While setting up the new schedule is taking up a lot of Phelps’ time, it also comes as he implements plans for the newly combined NASCAR-ISC. NASCAR now owns 14 tracks as part of the deal.
One of the first big changes happening with the combined companies is NASCAR setting up a new internal management model for tracks, where their strategies for areas such as marketing and communications will be set by the sanctioning body, a development that had not been reported.
“The strategy and plans are going to be built at a central level and then they will be implemented at a local level,” he said. “We’ll still have local people at the race track doing marketing and communications, but it all ladders up to one central strategy.”
That change is among the first major initiatives under the newly combined company. At a time when NASCAR has newfound debt service to pay, industry executives are also keeping an eye on whether and when the sanctioning body will implement layoffs.
Other deals that NASCAR will finalize this year ahead of 2021 include the new sanction agreements with teams and tracks. There are expected to be some changes to the terms of the deals, including the proposed fine structure for under-performing venues.
Driver shuffle coming
If NASCAR’s busy upcoming year with new schedules, cars and sanction agreements wasn’t enough, the sport is also poised to have a chaotic driver transfer season over the coming months.
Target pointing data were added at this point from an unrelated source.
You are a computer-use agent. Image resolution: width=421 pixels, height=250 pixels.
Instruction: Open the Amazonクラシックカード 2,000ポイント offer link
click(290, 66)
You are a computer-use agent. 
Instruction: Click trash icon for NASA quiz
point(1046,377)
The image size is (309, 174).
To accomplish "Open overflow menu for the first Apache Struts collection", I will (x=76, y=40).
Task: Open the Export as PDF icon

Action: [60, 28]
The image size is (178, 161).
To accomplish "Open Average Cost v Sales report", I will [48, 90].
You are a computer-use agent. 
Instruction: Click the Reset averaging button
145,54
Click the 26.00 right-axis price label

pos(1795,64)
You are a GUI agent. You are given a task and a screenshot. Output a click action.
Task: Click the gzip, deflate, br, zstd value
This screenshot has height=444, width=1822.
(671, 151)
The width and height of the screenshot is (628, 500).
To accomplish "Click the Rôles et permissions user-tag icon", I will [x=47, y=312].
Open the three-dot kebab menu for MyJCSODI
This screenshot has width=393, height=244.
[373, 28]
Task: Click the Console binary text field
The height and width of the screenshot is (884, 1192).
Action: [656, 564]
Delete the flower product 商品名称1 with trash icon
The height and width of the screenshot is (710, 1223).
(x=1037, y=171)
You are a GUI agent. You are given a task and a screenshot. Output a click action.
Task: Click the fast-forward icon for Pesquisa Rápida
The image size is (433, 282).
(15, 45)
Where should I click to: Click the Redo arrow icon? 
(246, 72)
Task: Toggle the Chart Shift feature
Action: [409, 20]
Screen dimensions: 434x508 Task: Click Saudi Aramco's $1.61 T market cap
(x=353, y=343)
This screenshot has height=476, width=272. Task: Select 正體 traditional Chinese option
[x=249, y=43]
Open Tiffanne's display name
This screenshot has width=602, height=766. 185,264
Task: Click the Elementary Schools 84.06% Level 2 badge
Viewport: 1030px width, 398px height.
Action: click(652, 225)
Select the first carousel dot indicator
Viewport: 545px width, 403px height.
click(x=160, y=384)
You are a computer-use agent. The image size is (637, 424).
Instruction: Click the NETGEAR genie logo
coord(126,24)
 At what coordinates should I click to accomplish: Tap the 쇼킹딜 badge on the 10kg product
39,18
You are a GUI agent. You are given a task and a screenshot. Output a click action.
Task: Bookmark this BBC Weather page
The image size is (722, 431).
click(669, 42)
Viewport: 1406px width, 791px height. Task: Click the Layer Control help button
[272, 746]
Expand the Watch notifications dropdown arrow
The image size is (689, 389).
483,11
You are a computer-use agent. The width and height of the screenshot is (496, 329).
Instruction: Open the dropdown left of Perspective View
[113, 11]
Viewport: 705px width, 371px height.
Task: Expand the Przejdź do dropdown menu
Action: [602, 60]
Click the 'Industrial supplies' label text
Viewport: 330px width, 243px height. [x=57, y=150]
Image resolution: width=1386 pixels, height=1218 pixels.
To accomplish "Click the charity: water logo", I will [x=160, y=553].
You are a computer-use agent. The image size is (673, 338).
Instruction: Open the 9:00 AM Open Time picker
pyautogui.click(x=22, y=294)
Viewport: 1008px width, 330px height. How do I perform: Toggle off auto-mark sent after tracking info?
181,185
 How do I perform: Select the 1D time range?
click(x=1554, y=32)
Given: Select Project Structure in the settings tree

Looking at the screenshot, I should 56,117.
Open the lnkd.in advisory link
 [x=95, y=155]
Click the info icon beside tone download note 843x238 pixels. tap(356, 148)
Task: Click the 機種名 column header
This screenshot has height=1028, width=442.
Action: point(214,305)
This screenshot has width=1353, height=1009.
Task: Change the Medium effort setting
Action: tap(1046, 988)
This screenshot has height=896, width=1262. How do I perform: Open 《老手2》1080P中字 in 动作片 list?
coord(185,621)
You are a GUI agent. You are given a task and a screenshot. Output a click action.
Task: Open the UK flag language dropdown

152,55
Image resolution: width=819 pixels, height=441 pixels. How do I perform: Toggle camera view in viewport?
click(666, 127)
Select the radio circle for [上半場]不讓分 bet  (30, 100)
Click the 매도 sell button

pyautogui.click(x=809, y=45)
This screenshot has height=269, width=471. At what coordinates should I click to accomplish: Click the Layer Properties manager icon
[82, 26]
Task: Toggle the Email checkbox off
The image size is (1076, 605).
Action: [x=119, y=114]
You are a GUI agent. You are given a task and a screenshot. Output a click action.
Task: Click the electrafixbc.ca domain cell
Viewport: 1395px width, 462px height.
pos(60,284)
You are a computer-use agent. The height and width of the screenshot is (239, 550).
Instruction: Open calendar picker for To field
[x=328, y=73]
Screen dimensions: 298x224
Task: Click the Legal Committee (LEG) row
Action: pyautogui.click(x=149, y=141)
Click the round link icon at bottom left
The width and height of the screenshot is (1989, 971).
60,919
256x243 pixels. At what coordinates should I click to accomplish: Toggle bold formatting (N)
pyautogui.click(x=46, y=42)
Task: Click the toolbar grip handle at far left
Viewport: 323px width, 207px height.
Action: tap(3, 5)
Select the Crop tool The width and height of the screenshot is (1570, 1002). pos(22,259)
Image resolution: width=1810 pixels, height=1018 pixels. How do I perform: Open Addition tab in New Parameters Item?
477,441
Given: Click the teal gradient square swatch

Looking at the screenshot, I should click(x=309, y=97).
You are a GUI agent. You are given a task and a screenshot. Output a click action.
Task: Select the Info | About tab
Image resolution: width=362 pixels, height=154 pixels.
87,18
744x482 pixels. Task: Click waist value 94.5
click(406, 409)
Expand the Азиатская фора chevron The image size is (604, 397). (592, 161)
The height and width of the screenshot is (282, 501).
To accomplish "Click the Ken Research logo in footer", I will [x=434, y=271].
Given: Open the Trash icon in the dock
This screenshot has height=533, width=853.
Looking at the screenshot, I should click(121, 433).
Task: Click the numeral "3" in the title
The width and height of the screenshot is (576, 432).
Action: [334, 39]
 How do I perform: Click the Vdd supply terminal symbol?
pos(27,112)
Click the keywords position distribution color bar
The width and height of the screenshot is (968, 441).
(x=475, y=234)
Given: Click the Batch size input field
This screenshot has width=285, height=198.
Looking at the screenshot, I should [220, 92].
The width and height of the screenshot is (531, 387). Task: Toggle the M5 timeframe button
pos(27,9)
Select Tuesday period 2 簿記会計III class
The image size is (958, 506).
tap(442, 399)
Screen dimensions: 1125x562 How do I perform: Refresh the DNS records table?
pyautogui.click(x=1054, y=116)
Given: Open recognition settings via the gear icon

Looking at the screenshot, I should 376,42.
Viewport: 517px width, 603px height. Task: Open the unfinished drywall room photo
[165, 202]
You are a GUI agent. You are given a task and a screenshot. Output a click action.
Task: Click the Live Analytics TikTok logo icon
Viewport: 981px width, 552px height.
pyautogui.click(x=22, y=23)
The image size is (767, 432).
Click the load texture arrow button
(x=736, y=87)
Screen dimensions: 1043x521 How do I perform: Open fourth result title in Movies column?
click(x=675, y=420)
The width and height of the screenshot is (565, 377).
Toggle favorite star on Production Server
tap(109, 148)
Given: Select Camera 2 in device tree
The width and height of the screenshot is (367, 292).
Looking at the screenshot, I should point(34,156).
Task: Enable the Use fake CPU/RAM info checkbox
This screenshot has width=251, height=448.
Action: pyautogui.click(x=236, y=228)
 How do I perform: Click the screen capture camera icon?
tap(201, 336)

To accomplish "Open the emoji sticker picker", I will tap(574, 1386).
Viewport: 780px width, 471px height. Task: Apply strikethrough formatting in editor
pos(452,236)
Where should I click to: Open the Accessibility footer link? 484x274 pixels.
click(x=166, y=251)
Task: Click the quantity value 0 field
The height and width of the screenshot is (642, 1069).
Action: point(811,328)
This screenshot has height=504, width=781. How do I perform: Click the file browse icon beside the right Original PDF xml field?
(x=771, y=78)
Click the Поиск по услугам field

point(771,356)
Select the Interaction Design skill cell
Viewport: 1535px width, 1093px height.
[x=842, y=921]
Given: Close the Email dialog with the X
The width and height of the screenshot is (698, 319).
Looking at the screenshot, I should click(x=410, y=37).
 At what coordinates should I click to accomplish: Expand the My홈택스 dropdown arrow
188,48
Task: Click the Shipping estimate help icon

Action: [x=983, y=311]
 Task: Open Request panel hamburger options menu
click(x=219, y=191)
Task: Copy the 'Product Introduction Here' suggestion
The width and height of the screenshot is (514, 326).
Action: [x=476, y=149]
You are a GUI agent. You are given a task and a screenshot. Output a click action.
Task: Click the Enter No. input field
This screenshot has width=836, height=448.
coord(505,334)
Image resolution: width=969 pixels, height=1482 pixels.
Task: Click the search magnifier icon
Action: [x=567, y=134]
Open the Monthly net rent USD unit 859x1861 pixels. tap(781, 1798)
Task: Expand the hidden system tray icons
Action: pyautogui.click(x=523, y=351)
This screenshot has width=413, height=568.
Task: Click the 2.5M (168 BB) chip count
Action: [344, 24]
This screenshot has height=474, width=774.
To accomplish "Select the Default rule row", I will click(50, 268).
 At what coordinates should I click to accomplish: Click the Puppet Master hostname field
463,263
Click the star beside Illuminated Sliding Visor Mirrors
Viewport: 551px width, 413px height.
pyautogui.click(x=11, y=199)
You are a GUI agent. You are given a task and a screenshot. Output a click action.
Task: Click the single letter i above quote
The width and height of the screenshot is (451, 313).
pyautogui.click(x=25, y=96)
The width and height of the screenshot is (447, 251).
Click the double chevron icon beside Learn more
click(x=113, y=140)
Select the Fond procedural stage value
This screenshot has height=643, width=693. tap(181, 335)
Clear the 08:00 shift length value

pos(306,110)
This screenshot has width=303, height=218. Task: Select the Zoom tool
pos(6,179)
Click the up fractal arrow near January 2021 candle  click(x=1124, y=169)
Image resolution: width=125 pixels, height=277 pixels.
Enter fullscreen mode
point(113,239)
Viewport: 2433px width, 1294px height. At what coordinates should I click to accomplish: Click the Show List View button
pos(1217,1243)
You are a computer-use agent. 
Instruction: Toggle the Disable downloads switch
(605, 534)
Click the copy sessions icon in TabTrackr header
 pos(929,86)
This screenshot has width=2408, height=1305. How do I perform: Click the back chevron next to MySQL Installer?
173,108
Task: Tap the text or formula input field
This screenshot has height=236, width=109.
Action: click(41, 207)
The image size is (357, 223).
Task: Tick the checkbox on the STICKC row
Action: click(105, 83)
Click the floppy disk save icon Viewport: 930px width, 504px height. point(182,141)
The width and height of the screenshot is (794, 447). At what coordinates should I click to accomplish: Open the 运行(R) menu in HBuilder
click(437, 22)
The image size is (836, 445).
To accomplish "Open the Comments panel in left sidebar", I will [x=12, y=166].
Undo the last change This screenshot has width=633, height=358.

On top of the retirement of Jimmie Johnson after 2020, several other drivers have contracts that will expire after this season, and the team landscape could look dramatically different by next year. The search to find Johnson’s replacement should dominate the headlines over the coming months, with Chip Ganassi Racing’s Kyle Larson likely to end up on Hendrick Motorsports’ short list.
Other drivers with expiring contracts after 2020 include Stewart-Haas Racing’s Clint Bowyer and Aric Almirola, Joe Gibbs Racing’s Erik Jones and Richard Petty Motorsports’ Bubba Wallace. — A.S.
NASCAR will work with teams to lock in the new parts and pieces that will comprise the next-generation car slated to debut in 2021. The changeover would leave teams with a significant amount of one-time costs in the short term, which has turned into a point of contention, but it is supposed to save teams money in the long term. NASCAR is also hoping that the new car, and a new engine formula, will help it crack the code on landing a fourth manufacturer to join the series.
Sources said NASCAR could give teams one chassis for free as part of the changeover, but the shift is still expected to cost teams seven figures for every entry. For example, a four-car team would be facing at least $4 million in one-time changeover costs.
One way the car will save teams money is by going to a new spec chassis that will be made by a single supplier, whose identity has yet to be announced. This is a split with prior NASCAR history when teams employed their own fabricators to make the basic structure of the car. This change is expected to lead to significant competition-side team layoffs after this season, which over the long term will reduce owners’ overhead.
Steve Newmark, president of Roush Fenway Racing, said that most teams are “cautiously optimistic that the new platform helps on the business model,” but he added that the main reason for shifting to the new car was to improve racing and appeal more to car manufacturers. Honda and Hyundai are the names most commonly mentioned as brands considering entering the sport.
On the key performance indicators front, NASCAR will try to build off of TV ratings that were up for the vast majority of last year but ended flat, as well as an increase in sellouts that it saw in 2019. NASCAR is midway through its 10-year media rights deals with Fox Sports and NBC Sports; typically the exclusive negotiating window begins two years before the a deal expires.